Please repeat exactly the line containing "Given: Open the Dautucophieu.net link text" and each line after it in the records below, through the last.

(Pixel coordinate grounding data)
================

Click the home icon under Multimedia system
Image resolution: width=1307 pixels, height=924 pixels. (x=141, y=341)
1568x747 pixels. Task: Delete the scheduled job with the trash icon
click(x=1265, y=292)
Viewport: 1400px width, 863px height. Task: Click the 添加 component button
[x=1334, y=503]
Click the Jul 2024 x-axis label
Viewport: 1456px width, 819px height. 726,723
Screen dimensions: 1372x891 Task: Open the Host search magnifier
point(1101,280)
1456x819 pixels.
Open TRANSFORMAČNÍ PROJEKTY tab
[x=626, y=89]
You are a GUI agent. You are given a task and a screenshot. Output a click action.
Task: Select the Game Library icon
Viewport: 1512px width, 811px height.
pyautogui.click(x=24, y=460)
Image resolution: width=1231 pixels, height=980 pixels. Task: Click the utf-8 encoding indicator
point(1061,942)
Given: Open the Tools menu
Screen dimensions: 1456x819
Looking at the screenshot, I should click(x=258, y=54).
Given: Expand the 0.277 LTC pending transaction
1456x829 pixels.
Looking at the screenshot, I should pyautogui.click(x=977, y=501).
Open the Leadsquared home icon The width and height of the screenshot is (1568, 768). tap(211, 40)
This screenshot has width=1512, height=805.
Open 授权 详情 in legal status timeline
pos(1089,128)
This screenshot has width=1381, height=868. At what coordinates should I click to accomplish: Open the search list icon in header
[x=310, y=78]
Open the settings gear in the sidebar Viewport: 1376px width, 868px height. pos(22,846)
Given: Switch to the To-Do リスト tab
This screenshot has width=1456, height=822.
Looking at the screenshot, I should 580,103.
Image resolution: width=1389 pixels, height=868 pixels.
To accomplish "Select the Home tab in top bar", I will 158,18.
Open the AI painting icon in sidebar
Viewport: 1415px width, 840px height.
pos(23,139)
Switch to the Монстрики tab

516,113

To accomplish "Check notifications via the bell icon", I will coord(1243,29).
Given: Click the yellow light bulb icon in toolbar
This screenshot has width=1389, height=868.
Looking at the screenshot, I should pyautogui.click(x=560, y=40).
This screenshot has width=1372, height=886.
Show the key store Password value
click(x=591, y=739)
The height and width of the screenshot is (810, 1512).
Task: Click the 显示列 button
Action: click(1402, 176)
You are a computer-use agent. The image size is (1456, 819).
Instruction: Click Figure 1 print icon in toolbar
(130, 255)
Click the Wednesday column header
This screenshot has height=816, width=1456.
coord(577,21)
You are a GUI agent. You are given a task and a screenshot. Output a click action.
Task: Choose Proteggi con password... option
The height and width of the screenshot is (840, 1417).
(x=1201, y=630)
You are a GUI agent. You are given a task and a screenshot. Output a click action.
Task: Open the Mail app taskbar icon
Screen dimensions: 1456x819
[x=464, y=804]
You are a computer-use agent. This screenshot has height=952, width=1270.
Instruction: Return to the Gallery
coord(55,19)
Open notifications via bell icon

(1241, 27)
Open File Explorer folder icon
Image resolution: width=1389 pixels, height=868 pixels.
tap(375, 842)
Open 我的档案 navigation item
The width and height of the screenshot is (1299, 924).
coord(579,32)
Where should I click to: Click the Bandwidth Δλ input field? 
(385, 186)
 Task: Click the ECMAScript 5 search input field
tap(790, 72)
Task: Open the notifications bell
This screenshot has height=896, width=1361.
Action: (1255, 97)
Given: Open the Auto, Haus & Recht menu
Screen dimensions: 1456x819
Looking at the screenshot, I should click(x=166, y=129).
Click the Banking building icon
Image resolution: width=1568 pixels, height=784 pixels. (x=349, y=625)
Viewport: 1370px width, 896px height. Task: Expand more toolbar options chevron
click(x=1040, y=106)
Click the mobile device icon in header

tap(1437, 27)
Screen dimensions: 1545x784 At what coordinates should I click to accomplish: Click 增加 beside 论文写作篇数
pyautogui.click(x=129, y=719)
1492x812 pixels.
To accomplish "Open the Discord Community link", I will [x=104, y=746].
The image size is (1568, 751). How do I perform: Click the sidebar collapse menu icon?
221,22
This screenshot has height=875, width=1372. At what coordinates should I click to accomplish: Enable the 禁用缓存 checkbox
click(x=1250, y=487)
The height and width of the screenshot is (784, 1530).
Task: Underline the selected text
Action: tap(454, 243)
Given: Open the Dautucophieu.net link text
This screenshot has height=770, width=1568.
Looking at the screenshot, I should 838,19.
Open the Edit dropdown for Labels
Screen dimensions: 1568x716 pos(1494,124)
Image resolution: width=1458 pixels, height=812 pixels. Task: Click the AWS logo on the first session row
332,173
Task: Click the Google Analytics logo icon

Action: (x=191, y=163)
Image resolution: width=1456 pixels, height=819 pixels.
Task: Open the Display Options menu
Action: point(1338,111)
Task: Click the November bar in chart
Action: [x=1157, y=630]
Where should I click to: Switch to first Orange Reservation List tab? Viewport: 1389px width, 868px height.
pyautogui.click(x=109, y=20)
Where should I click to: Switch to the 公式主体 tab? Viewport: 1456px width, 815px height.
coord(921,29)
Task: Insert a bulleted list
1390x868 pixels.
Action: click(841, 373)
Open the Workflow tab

================

ANSWER –
Given: Open the Dautucophieu.net link text
This screenshot has height=770, width=1568.
Looking at the screenshot, I should 838,19.
Open the Edit dropdown for Labels
Screen dimensions: 1568x716 pos(1494,124)
Image resolution: width=1458 pixels, height=812 pixels. Task: Click the AWS logo on the first session row
332,173
Task: Click the Google Analytics logo icon

Action: (x=191, y=163)
Image resolution: width=1456 pixels, height=819 pixels.
Task: Open the Display Options menu
Action: point(1338,111)
Task: Click the November bar in chart
Action: [x=1157, y=630]
Where should I click to: Switch to first Orange Reservation List tab? Viewport: 1389px width, 868px height.
pyautogui.click(x=109, y=20)
Where should I click to: Switch to the 公式主体 tab? Viewport: 1456px width, 815px height.
coord(921,29)
Task: Insert a bulleted list
1390x868 pixels.
Action: click(841, 373)
Open the Workflow tab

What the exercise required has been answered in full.